In this project, we managed to:

Project Setup

This project incorporates elements from the previous two projects, along with introducing new components that will be briefly explained.

To begin, let’s discuss FreeRTOS itself.

FreeRTOS

FreeRTOS, short for Free Real-Time Operating System, is an open-source software kernel with an MIT license. It is tailored for embedded systems, offering a lightweight and configurable solution for tasks such as managing tasks themselves, inter-task communication, memory management, and other essential features crucial for efficient development.

Moreover, FreeRTOS is supported by CubeMX out-of-the-box, or at least to some extent. Depending on the versions of FreeRTOS and CubeMX, users may encounter hardfault exceptions, which can lead to system crashes or malfunctions and are sometimes challenging to resolve. Before taking any action, it is advisable to familiarize yourself with debuggers. Previously, we utilized GDB, a robust debugger. However, transitioning to RTOS applications necessitates RTOS-aware debugging.

Ozone is a comprehensive graphical debugger designed for embedded applications, developed by SEGGER, a partner of STMicroelectronics.

SEGGER, the same company, offers another useful tool known as SystemView. SystemView serves as a real-time event recorder, capturing the tasks of the RTOS along with messages communicated through its API. Additionally, the recorder logs the timing of tasks, facilitating straightforward performance optimization using this information.

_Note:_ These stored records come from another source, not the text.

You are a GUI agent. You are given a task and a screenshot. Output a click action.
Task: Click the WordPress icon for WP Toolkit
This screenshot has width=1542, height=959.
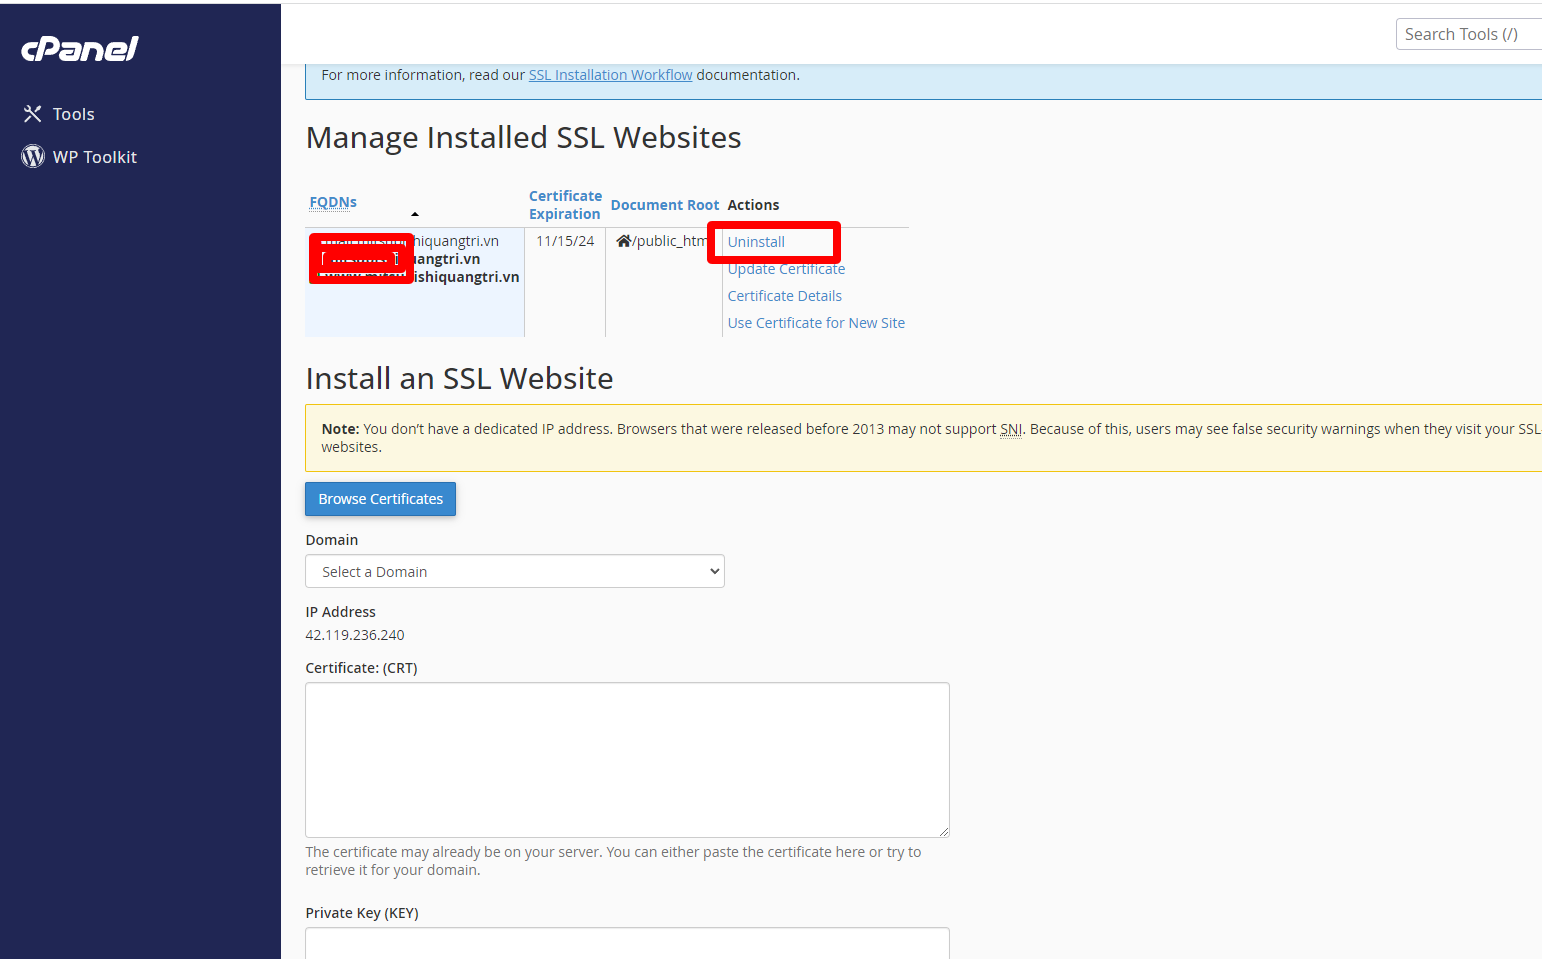pos(33,157)
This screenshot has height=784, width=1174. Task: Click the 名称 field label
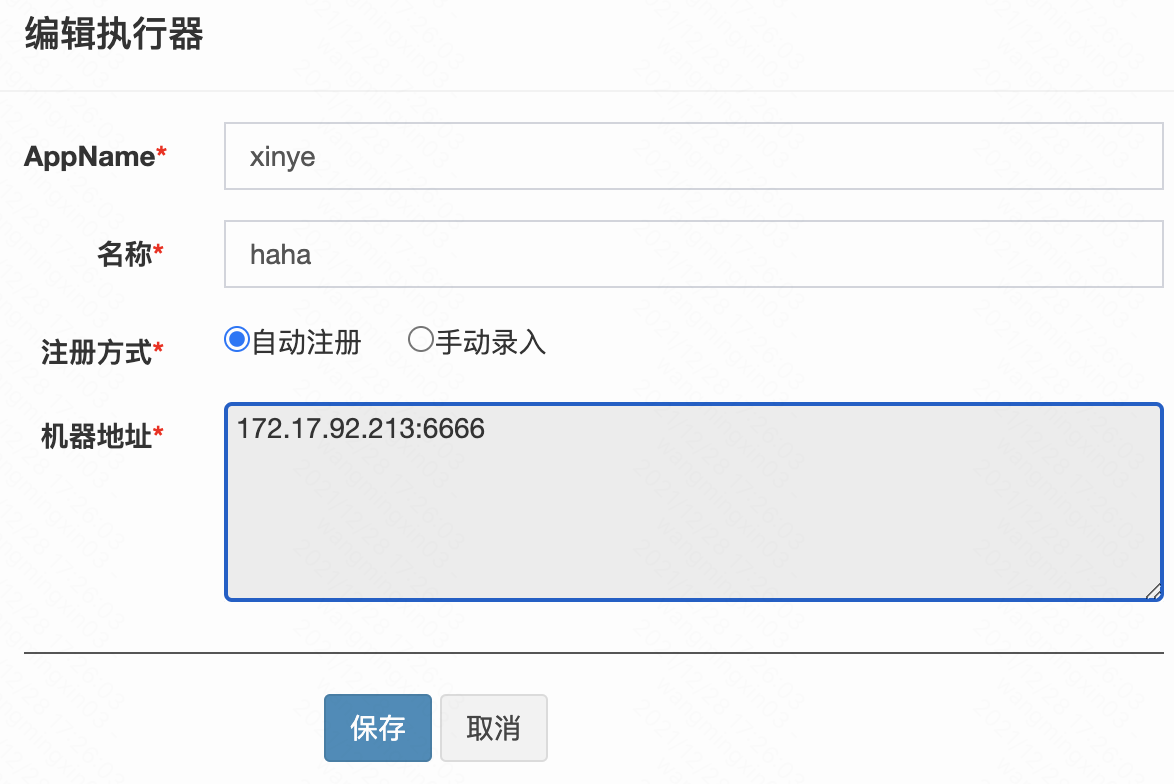tap(124, 255)
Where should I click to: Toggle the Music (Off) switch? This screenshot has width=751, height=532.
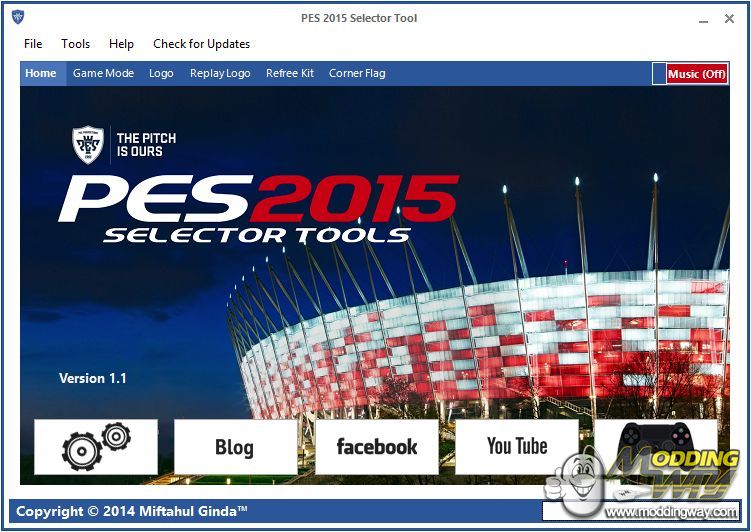pyautogui.click(x=690, y=74)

Both tools are easy to download and should be compatible with many STM32 development boards. Before using them, SEGGER has developed firmware that operates on the on-board ST-LINK, ensuring compatibility with J-Link. If you have been using the on-board ST-LINK so far, converting to J-Link can bring benefits in terms of upload times and enhanced debugging capabilities. Consider following these steps for the conversion process.


NOTE

To integrate SEGGER SystemView, a patch needs to be applied to the default FreeRTOS build. Instructions can be found at 1. If using Clion, the IDE comes equipped with a patch tool. Otherwise, git diff can be employed, and manual patching may be necessary in some cases. Before proceeding, ensure data is backed up and be prepared to take brave steps. Also, review the modified FreeRTOS build. After patching, copy the updated FreeRTOS build to the local software repository of CubeMX.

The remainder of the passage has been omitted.